In 2014, the Montana Supreme Court issued a unanimous opinion upholding the Stream Access Law and clarifying the public’s use of rights-of-way. In a separate 5-2 decision, they also rejected Judge Tucker’s two-easement theory of the Seyler Lane access case and remanded the matter back to district court for resolution. PLWA attorney Devlan Geddes called the decision one of the most important public-road legal rulings ever made in the state.

The next district-court hearing was held on August 3, 2015. Those of us hoping for a definitive resolution should have known better. Procedural maneuvers delayed a ruling, which is now scheduled for mid-September. That’s where matters stand as of this writing. I am not holding my breath. In court, delaying tactics always benefit the side with the deepest pockets.
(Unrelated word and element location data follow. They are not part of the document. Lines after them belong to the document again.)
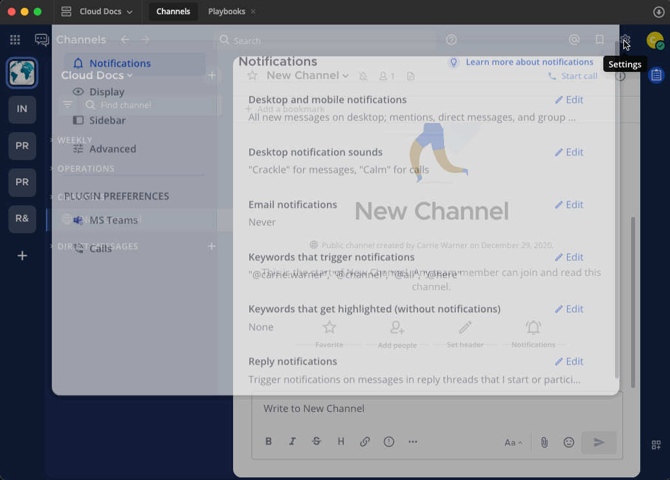Open recent mentions with the @ icon

coord(574,40)
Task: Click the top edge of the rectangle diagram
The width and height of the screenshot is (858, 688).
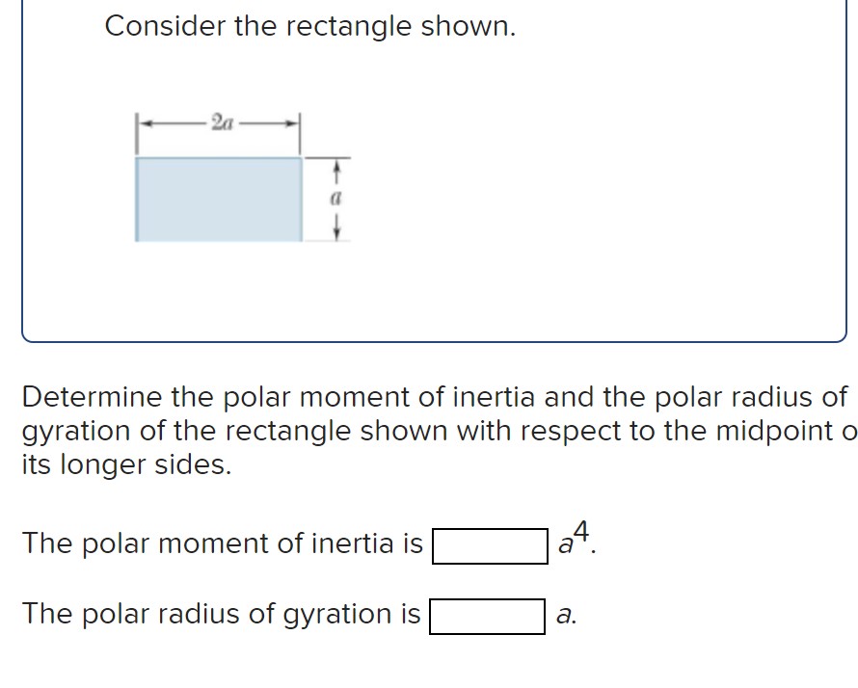Action: tap(220, 158)
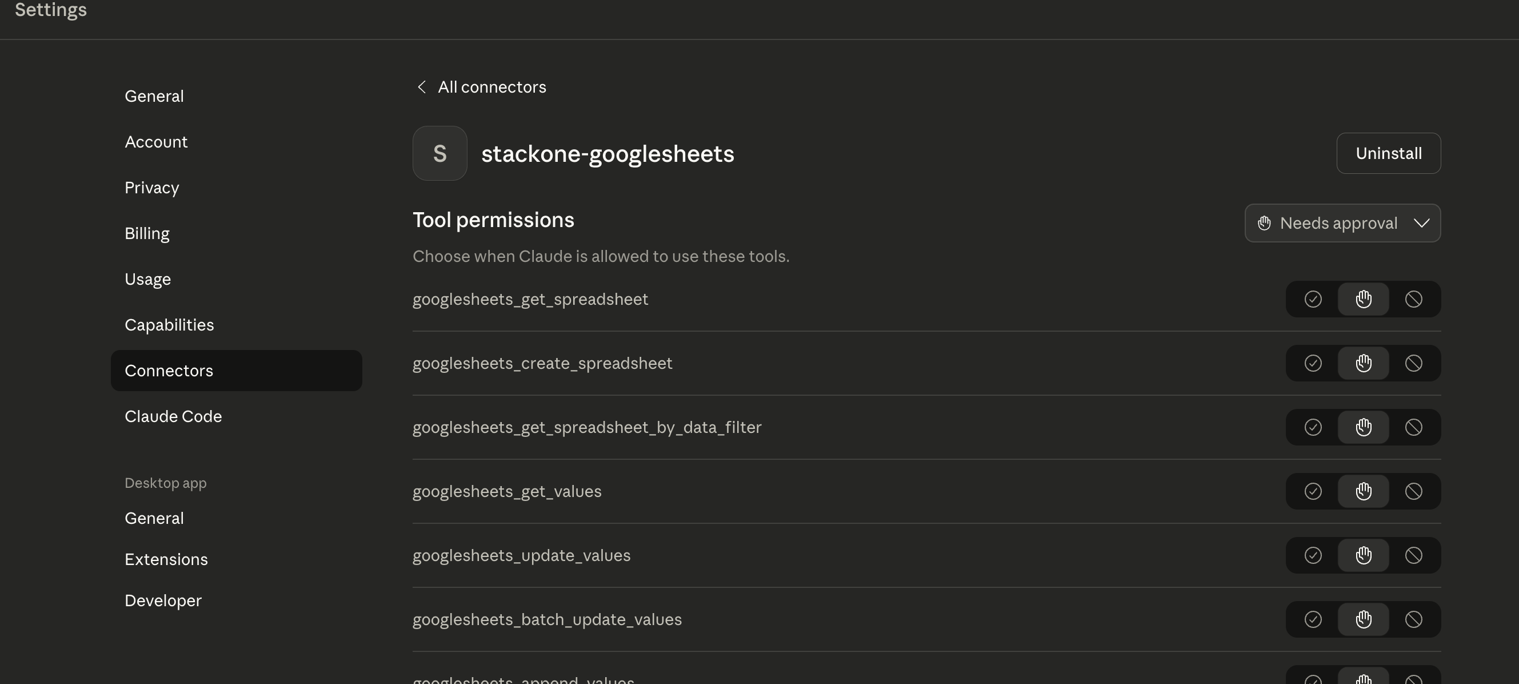Image resolution: width=1519 pixels, height=684 pixels.
Task: Enable approval requirement for googlesheets_append_values
Action: 1363,679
The 12-year record outlined above speaks for itself.

Beyond the Ruby
Most Montanans familiar with the Seyler Lane saga recognize that the dispute is about more than the ability to slide a raft into the Ruby River. James Cox Kennedy—arguably the most unpopular man in southwestern Montana—took an assault on the state’s popular Stream Access Law all the way to the Supreme Court despite abundant legal precedent upholding this legislation. He and his legal team must have known that their chances of victory were remote—Kennedy’s shortcomings are ethical, not intellectual. The cost of litigation must have been substantial, although it likely represented little more than cookie-jar money to him. Montana taxpayers bore their own share of the cost of this spiteful suit, for a Supreme Court does not run on fumes. Meanwhile, PLWA continues to thrive on volunteer effort and small contributions from people who cling to the notion that the public has rights, and that despite the odds, big money will not always prevail in the end.

Kennedy’s legal maneuvering makes it clear that he would love to see Montana’s Stream Access Law go away. The most feasible strategy for accomplishing that goal is to outspend the opposition and litigate it to death with teams of lawyers, dispatching them on command like the Wicked Witch of the West unleashing her winged monkeys on the Land of Oz.

He has the means to do it. PLWA is an underfunded grassroots organization driven by the energy of people who care. Readers concerned about their future ability to enjoy Montana’s outdoors—the reason why most of us live here in the first place—can visit plwa.org to find out how to help.

And enjoy the fishing—if you can still get to it.